Roz was half a second behind him ( Damn, that was fast! ), in time to train her weapon on the tiny creature who emerged from the foliage. Terrified eyes above a hideous black snout. She shivered when she realized it was a little girl. Even she could have burned the kid from this distance.
They lowered their weapons. The child hovered for a moment, then bolted, running up the path towards a small silver dome.
‘She can lose the filter mask,’ said Chris, looking shaken.

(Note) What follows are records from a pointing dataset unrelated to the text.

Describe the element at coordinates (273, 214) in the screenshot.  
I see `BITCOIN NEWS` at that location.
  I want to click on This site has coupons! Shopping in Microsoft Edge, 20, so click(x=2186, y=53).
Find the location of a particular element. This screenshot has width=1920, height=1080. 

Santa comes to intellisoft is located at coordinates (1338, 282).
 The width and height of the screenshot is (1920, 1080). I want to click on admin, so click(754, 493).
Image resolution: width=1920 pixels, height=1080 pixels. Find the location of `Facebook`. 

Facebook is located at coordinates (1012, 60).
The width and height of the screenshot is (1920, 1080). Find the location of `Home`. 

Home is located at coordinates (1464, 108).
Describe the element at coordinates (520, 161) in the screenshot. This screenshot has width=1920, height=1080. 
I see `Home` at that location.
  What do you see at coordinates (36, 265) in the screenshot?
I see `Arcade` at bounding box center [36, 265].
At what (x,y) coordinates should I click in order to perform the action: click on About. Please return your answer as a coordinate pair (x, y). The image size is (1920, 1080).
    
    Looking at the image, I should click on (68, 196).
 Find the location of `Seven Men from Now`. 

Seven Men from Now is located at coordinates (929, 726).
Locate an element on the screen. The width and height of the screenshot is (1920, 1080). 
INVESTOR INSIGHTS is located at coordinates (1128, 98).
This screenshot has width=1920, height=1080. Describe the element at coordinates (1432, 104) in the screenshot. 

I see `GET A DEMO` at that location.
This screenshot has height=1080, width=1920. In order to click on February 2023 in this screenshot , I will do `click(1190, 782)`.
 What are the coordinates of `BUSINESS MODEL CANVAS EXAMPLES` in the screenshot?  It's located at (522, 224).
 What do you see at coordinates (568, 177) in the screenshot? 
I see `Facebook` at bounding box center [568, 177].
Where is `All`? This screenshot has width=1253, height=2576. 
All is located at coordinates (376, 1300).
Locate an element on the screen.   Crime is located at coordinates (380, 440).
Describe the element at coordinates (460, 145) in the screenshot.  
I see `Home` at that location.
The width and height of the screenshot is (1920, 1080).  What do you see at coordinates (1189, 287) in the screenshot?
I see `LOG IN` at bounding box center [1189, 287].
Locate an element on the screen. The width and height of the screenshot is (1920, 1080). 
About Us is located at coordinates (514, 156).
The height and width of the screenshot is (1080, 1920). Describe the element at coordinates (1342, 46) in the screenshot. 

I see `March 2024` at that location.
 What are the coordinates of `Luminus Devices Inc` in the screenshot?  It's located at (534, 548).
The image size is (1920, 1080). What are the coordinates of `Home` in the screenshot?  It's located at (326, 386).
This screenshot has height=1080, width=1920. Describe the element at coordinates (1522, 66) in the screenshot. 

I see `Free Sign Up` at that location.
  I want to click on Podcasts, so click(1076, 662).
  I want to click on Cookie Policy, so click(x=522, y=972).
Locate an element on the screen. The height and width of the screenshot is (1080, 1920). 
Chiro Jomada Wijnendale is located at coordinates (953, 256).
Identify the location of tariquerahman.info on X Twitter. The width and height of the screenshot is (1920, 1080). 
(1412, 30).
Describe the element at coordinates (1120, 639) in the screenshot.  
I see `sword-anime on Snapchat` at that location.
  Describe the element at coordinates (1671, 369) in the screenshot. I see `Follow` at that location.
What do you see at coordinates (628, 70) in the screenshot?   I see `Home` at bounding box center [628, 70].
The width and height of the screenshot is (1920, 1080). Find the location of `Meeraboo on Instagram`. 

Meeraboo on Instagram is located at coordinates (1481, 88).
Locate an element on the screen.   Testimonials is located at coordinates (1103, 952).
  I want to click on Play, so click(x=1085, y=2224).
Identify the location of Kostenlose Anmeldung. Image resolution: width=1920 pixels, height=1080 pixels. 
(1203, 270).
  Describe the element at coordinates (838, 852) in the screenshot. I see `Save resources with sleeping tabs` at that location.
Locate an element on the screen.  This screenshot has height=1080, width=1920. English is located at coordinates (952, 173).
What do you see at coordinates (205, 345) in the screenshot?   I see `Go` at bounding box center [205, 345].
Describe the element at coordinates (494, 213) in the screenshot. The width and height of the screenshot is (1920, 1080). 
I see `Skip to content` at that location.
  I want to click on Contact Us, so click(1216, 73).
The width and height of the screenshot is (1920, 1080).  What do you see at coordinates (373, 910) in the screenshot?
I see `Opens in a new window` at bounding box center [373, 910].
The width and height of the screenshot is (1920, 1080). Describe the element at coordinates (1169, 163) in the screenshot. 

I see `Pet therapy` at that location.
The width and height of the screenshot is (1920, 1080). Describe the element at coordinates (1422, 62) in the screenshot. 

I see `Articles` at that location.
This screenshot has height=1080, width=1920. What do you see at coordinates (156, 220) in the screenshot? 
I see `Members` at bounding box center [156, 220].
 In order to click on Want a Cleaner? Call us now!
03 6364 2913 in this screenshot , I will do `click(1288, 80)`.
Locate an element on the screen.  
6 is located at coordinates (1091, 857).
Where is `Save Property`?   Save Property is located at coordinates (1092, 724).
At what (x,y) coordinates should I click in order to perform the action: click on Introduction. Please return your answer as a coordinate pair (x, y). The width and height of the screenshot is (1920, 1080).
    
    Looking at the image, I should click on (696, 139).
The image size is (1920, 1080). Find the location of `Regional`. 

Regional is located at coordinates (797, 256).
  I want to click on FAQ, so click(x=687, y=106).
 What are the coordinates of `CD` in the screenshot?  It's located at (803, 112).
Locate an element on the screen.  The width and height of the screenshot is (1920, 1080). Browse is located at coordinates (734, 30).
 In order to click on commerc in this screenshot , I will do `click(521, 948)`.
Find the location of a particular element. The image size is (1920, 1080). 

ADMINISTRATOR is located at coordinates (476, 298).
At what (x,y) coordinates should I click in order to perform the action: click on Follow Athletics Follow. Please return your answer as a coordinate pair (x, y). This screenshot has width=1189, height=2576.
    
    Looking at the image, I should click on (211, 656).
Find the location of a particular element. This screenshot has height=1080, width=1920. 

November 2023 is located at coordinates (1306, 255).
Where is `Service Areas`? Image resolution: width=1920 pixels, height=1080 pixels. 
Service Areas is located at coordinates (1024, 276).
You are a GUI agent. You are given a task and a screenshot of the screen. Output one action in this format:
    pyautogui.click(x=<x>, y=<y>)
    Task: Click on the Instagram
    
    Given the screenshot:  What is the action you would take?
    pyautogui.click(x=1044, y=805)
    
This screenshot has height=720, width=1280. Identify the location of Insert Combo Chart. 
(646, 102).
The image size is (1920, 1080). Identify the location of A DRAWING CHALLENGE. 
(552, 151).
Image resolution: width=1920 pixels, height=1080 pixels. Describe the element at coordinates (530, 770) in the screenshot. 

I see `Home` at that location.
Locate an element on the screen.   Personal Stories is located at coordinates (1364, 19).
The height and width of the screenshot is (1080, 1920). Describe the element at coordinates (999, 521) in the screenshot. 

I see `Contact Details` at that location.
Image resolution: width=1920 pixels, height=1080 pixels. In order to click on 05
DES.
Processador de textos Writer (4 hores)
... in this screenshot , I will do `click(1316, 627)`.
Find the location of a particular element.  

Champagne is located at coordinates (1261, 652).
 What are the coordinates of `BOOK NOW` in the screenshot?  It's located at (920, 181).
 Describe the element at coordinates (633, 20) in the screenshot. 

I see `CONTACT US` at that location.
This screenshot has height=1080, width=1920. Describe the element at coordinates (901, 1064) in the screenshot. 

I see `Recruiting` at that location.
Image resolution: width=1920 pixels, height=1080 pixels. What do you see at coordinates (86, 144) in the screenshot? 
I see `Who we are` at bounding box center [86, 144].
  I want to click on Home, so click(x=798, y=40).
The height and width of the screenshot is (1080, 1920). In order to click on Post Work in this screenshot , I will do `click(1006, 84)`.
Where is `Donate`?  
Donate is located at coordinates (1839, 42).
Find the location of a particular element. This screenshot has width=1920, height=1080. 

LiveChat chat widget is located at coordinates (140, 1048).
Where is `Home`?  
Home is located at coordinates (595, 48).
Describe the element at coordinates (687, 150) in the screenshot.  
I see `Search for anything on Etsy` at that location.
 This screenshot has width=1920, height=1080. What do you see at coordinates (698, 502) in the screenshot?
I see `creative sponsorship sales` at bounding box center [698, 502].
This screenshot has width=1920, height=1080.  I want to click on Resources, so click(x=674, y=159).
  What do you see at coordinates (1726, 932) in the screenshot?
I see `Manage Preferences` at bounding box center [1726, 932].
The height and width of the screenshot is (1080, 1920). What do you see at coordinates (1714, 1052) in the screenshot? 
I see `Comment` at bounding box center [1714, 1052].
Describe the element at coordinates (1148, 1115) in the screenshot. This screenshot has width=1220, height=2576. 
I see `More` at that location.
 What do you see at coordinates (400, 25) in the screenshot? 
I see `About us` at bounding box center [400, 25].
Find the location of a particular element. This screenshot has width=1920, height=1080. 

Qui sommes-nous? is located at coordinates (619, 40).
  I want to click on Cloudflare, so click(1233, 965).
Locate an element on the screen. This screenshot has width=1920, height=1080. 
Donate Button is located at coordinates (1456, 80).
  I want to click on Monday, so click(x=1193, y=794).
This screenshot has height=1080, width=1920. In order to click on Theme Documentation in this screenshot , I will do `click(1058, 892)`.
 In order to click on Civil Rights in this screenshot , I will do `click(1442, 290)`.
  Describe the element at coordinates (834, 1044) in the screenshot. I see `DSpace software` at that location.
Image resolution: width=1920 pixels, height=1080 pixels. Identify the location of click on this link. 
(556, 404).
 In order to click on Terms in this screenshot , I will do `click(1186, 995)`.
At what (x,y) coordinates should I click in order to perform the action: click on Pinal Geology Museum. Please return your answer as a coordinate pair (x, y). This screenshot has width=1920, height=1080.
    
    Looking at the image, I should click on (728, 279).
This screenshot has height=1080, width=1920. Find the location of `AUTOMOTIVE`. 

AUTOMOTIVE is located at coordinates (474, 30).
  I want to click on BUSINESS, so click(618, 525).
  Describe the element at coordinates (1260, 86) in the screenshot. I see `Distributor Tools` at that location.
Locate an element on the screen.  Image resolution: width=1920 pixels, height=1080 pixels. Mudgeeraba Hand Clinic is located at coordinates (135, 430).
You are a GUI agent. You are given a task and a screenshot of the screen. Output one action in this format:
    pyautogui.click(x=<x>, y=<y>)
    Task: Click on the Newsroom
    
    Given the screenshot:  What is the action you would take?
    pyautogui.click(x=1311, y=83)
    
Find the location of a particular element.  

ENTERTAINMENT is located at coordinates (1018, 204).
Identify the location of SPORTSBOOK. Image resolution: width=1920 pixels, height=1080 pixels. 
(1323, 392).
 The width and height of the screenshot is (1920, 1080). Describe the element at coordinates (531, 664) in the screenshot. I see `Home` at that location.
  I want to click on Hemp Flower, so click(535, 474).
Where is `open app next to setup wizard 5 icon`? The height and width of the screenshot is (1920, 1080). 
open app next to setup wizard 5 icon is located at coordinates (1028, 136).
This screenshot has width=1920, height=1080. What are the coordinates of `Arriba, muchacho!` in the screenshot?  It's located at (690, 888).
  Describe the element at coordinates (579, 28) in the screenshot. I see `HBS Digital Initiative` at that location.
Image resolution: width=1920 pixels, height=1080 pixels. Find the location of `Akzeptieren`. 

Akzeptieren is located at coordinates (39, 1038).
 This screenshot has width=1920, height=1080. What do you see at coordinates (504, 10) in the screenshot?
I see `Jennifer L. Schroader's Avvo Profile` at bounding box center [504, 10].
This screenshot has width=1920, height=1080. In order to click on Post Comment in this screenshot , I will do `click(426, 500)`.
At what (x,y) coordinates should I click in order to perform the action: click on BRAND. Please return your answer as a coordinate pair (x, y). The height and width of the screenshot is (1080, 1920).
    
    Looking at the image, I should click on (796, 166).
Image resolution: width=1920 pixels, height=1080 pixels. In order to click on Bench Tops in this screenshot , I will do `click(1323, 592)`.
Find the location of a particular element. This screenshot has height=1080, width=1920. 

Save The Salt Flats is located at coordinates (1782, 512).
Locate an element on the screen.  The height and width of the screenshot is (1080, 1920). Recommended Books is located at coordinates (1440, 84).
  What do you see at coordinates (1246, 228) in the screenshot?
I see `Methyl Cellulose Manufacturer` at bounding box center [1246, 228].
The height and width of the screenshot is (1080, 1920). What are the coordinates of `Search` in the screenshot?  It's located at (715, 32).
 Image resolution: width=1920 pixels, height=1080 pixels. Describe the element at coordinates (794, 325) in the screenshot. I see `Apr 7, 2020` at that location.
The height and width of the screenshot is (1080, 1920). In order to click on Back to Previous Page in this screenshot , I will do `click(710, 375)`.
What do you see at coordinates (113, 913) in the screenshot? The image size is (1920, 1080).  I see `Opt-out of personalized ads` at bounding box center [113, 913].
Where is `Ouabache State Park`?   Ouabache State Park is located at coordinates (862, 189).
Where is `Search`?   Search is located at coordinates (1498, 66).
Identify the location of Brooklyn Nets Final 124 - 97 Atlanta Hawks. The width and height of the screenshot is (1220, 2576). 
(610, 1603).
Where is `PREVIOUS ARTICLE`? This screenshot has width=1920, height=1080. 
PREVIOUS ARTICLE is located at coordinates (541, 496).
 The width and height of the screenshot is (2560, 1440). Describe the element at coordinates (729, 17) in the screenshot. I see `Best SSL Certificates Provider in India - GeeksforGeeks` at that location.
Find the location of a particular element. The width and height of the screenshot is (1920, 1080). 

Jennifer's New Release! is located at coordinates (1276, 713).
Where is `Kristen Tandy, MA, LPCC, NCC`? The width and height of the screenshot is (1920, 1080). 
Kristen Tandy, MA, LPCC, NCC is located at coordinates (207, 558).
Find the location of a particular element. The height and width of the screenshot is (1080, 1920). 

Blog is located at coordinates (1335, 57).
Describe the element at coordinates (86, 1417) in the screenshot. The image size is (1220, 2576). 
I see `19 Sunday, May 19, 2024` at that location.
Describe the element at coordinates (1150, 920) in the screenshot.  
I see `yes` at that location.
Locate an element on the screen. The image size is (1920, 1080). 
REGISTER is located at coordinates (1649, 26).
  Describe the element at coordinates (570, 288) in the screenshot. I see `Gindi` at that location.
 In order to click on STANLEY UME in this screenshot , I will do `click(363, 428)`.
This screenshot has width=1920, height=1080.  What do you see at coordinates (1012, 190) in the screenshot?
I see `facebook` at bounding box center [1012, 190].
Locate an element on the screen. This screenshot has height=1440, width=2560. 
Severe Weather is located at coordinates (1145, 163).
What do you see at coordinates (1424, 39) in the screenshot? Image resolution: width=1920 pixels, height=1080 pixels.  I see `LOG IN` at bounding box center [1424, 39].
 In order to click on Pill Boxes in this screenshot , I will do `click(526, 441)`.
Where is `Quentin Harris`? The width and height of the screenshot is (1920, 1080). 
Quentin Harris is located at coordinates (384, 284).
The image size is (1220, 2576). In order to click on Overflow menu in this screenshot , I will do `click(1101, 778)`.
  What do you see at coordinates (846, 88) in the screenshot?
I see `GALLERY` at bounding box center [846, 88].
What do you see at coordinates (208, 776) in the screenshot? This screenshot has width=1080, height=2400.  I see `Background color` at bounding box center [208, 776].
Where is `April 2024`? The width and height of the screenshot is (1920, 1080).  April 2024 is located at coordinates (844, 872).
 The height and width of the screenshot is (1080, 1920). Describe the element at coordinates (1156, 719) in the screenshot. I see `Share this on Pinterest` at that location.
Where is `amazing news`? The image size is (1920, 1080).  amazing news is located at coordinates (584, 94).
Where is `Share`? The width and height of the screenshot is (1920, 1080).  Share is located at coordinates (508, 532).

‘Don’t these people read their e-mail?’
‘Let’s see if we can convince Mummy and Daddy.’ Roz strode up the path after the girl.
There was a forcefield around the dome, marked with small flashes of light at eye level at two-metre intervals. They looked like tiny candle flames circling the house, warding off evil spirits.
Roz found a comm screen outside the forcefield. She tapped at its call button for a couple of minutes.
‘There’s no sign of the kid,’ said Chris, who’d jogged around the house.
‘Nobody home,’ said Roz, giving the comm screen a final thump. ‘They’ve made a run for it.’
‘No,’ said Chris, ‘they’re here...’ He squinted at the house, as though in intense concentration.
‘Are you trying to have an idea?’ said Roz dryly.
‘We just need to get their attention.’ Cwej drew his blaster again, and pumped a single shot into the forcefield.
It absorbed the shot, sent its energy spinning around the field as flashes of blue and violet light. He waited for the blast to dissipate, and was raising his gun for a second shot when the comm screen bleeped.
‘What? What?’ shouted a man, his face distorted by the flat surface of the screen. He was very blond. A filter mask hung around his neck.
‘Mr SmithSmith?’ said Roz.
‘Don’t try to breach the forcefield,’ he said. ‘I’m willing to defend my home with deadly force.’